Grounds for an injunction also exist. The mere fact that basic social security benefits are affected is not sufficient to generally assume an irreparable disadvantage that cannot be rectified in the main proceedings (see Federal Constitutional Court, decision of September 19, 2017 – 1 BvR 1719/17, juris, para. 8; Baden-Württemberg State Social Court, decision of August 28, 2019 – L 7 AY 2735/19 ER-B, para. 8, juris). In view of the prevailing prospects of success in the main proceedings, as demonstrated by the decision of the Federal Constitutional Court of October 19, 2022 (Case No. 1 BvL 3/21), the Chamber is of the opinion that a restrictive jurisprudence focused on demonstrating urgency (cf. Burkiczak in: Schlegel/Voelzke, jurisPK-SGG, 2nd ed., § 86b SGG (as of February 3, 2023), para. 425 with further references) is not appropriate in the present case. Against this background, the Chamber considers the monthly difference of €46 at issue here, which amounts to approximately 11% of the currently approved standard benefit, to be sufficient to establish an urgent need (see also Mecklenburg-Vorpommern State Social Court, decision of January 21, 2021 – L 9 AY 27/20 B ER, para. 25, juris).

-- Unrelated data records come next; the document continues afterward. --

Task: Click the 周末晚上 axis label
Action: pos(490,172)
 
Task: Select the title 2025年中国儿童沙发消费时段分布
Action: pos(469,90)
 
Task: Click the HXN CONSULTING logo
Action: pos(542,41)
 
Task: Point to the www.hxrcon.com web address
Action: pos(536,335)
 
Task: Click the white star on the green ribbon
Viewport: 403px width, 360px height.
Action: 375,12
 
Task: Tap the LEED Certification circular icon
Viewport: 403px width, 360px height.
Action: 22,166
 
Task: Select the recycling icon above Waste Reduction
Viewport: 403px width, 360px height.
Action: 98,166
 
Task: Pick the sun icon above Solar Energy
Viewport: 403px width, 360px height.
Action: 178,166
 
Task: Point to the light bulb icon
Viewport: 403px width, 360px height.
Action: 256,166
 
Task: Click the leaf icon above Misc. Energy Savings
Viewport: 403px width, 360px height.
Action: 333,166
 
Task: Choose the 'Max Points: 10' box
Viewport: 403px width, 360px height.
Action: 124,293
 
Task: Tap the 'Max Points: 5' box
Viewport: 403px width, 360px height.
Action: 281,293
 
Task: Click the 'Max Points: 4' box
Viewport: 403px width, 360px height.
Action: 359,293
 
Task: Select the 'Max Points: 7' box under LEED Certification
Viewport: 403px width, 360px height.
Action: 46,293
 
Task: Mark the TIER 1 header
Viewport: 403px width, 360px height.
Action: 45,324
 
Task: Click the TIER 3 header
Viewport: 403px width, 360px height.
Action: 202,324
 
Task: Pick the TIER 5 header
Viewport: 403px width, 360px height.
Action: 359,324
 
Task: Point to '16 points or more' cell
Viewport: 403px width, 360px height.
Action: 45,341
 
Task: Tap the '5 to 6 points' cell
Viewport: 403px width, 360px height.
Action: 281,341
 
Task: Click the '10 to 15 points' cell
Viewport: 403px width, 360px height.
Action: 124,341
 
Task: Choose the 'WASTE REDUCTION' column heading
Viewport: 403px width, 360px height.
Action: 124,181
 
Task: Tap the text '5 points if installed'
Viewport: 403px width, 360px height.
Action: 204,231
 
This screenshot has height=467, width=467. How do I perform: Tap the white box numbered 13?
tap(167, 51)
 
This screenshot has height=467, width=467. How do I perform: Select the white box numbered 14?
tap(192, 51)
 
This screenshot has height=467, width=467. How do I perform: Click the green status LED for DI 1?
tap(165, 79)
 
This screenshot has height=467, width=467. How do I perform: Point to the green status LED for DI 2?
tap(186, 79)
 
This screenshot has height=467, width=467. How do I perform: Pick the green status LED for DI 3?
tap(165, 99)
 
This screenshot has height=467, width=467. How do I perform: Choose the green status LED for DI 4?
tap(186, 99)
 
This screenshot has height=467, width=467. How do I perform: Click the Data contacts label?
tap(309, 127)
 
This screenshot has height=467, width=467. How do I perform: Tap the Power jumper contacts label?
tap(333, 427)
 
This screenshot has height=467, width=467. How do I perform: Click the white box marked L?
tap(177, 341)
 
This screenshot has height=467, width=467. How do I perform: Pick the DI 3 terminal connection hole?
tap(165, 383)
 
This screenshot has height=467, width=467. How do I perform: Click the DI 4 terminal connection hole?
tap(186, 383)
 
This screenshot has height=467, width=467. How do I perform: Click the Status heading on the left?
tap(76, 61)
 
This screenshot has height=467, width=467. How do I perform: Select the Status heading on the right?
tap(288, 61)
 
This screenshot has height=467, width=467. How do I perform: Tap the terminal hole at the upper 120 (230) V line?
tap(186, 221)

The decision on costs is based on a corresponding application of Section 193 of the Social Court Act (SGG).

The decision is final and cannot be appealed, § 172 para. 3 no. 1 SGG.

The subject of the dispute in the context of the preliminary injunction is the regular benefit period of one year (see Lower Saxony-Bremen State Social Court, decision of August 17, 2017 – L 8 AY 17/17 B ER, juris). Based on a monthly difference of €46, this amounts to a total of €552, so the appeal threshold of €750 is not reached.

III.

The application for legal aid is admissible and well-founded.

According to Section 73a Paragraph 1 of the Social Courts Act (SGG) in conjunction with the provisions of the Code of Civil Procedure (ZPO) on legal aid (Sections 114 to 127 ZPO), a party who, according to their personal and economic circumstances, is unable to bear the costs of the proceedings, is to be granted legal aid upon application if the intended legal action offers sufficient prospects of success and does not appear frivolous (Section 114 ZPO).

These conditions are met here. Sufficient prospects of success for the legal action within the meaning of Section 73a of the Social Court Act (SGG) in conjunction with Sections 114 et seq. of the Code of Civil Procedure (ZPO) are to be affirmed in accordance with the above explanations.

The appointment of the authorized attorney is based on Section 121 Paragraph 2 of the German Code of Civil Procedure (ZPO). According to Section 121 Paragraph 3 ZPO, an attorney not established within the district of the court hearing the case may only be appointed if this does not result in additional costs. Therefore, if the appointment of an attorney from outside the district is requested, this attorney must be appointed under the same conditions as an attorney established within the district of the court hearing the case. In such cases, the application for appointment generally contains implicit consent to this limitation (see, for example, BeckOK ZPO/Reichling, 59th ed., December 1, 2025, ZPO § 121 Rn. 35, beck-online; MüKoZPO/Wache, 7th ed. 2025, ZPO § 121 Rn. 16, beck-online).